Theresa May Will Be In The Pub If Anyone Needs Her


BRITISH prime minister Theresa May has downed tools for the day, strode out of number 10 Downing Street and headed in the direction of the nearest pub, leaving strict instructions to only be contacted if “something like 9/11 kicks off again”.

The PM’s decision to “go on a mad one” comes after an EU report on the ongoing Brexit negotiations surrounding the UK’s plans for the Irish border, which insiders have said contained nothing except the words “fuck no” on a sheet of paper.

Sitting on a high stool in a quiet corner of The Dick & Hole pub in London, quietly downing double vodkas at a steady rate, May has sent one last message to her husband stating that she wants ‘a kebab and a ride’ when she gets home, before turning her phone off and washing away any thoughts of what happens next.

“The PM? That’s her there at the end of the bar,” said the landlord of The Dick & Hole, polishing a glass.

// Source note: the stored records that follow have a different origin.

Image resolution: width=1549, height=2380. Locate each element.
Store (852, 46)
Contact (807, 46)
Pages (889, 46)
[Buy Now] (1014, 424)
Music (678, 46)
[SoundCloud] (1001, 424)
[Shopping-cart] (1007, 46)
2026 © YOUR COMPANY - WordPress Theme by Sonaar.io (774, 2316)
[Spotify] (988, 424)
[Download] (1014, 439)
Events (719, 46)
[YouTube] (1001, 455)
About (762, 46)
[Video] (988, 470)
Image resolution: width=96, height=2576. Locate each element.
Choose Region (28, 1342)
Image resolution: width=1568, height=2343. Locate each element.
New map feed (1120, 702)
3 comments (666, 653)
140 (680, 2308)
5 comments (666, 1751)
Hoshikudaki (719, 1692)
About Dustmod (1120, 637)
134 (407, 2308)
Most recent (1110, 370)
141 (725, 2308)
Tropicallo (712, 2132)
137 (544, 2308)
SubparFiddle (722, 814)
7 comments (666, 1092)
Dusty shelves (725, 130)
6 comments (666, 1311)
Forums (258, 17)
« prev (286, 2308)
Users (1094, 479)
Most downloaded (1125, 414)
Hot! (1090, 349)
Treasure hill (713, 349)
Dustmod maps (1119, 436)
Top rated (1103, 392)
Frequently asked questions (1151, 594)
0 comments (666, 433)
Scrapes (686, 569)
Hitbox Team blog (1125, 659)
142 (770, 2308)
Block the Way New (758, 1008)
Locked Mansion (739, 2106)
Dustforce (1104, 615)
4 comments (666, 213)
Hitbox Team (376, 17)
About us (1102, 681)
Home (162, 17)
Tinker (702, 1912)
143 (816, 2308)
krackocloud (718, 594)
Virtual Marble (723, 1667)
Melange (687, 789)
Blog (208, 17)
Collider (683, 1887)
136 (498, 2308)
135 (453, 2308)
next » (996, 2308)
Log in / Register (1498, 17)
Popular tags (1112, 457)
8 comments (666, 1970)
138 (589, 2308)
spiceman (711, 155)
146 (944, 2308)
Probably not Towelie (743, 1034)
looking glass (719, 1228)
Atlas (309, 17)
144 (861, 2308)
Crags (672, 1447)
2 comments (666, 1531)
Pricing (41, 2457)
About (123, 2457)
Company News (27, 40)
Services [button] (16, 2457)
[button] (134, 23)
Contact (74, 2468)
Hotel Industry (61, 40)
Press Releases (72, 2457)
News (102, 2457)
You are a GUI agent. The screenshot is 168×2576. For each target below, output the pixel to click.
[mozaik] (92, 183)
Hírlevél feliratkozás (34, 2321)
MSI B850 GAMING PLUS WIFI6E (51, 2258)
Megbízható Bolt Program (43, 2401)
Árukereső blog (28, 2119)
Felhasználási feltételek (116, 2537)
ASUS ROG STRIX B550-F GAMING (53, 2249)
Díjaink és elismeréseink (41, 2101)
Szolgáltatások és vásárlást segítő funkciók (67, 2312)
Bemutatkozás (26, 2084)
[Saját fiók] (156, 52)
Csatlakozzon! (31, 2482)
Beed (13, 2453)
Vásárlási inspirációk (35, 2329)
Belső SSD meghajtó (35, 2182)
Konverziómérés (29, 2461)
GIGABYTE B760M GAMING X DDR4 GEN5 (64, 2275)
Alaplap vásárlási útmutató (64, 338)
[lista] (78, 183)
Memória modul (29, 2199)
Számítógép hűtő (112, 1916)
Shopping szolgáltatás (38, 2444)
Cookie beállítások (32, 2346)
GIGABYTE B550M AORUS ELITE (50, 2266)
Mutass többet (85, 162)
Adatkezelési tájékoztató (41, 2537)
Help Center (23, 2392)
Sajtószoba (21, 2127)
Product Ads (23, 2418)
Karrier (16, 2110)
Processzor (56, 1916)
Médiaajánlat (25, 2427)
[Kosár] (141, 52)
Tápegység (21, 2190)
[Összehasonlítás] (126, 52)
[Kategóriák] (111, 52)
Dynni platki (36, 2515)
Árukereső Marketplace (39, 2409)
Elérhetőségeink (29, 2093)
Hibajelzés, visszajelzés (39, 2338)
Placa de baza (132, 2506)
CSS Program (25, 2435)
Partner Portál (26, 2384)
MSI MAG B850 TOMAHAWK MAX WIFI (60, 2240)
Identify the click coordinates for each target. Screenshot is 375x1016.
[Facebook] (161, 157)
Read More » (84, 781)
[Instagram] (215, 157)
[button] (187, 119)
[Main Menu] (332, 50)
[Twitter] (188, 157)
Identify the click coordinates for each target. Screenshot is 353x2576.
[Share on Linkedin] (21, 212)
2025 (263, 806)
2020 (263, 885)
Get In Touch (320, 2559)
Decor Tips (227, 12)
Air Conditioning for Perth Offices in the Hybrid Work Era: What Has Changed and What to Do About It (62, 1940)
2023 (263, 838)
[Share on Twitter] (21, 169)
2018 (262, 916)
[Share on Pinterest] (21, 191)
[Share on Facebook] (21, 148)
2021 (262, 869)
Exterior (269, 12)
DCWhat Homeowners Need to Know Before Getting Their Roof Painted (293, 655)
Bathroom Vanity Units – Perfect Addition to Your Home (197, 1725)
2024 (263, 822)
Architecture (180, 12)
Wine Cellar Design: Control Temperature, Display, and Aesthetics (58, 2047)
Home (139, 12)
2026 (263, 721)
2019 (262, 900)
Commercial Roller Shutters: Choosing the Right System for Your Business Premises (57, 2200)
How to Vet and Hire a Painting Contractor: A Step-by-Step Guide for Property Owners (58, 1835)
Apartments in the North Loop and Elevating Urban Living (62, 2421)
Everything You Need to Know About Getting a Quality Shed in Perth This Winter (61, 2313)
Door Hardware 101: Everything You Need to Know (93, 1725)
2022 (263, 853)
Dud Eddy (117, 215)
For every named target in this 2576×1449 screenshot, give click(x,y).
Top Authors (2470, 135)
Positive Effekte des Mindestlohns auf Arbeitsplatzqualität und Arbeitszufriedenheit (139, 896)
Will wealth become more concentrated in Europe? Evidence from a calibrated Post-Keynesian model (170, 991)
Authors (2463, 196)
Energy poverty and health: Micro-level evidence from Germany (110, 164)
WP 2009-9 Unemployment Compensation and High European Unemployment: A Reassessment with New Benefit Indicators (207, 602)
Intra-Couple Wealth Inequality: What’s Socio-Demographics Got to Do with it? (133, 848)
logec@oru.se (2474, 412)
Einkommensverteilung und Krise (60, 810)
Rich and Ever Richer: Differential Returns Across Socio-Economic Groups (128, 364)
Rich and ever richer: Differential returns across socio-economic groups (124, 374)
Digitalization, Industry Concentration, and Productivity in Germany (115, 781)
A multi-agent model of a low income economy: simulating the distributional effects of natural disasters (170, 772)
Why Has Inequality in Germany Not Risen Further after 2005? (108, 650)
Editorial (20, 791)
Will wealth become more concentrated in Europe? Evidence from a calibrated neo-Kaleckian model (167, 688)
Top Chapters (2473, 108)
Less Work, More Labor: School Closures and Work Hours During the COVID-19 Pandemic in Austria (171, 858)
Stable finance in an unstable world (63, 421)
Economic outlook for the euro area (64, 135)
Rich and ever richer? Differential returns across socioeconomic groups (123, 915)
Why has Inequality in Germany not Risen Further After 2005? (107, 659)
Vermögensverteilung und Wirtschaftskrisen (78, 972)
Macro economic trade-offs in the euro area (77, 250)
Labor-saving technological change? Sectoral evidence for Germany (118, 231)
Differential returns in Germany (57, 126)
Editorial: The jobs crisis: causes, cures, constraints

“Told us not to mention Brexit, not to mention the EU laughing at her proposals for the Irish border, not to mention the DUP’s demands that are in direct conflict with the EU, not to mention the DUP being the only thing that kept the Tory government in power at the last election, not to mention barrels and being over one, and not to mention Syria, the NHS, homelessness, or food banks. ‘Just keep the voddies coming’, she’ll tell us when to stop”.

Update: May has been joined at the bar by the rest of the government, UKIP, Nigel Farage, and a big red bus.